On the overall economic outlook, Poloz said he believes the global economy is “healing” and that Canadian growth will start picking up next year as the U.S. recovery intensifies.
The bank’s official forecast is for 2.3 percent growth in 2014, following a lacklustre 1.6 pace this year, and for 2015 to see the economy speed up to 2.6 percent.
The testimony before the banking committee was the first for Poloz, who took charge of the central bank in June, and senators took the opportunity to question him on a wide range of topics, including the dearth of women on the new currency.
Poloz repeated previous remarks that he was “wide open” to the idea of finding images that include more women in the next roll-out of bank notes, but cautioned that won’t happen overnight—the current new bills took eight years to develop.

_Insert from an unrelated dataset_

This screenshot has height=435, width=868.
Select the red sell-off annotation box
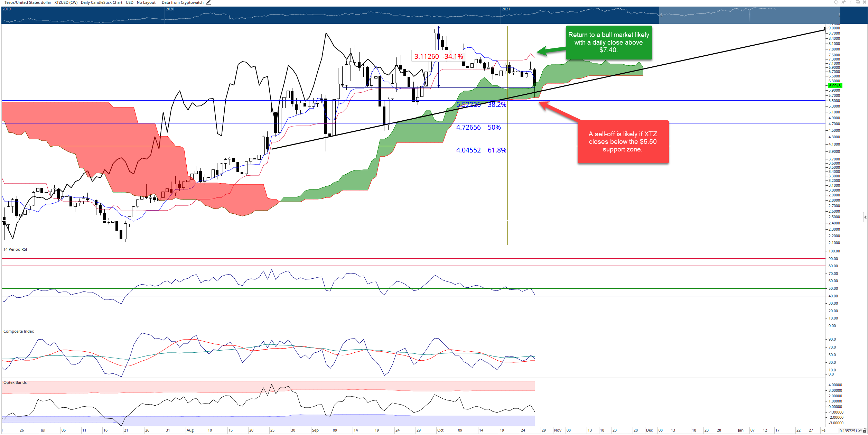coord(623,142)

On the issue of Dutch disease—the theory that a commodity bubble such as oil exports pushes up the value of a nation’s currency and undermines manufacturing—Poloz said that while generally a “myth,” there was a certain element of truth to the theory.
He said oil exports helped maintain the Canadian economy during the recession and did contribute to the loonie’s appreciation, increasing competitive pressures on the manufacturing sector.
But he said the collapse in global demand also was a major factor, and overall, revenues from the oil exports were a net benefit to Canada.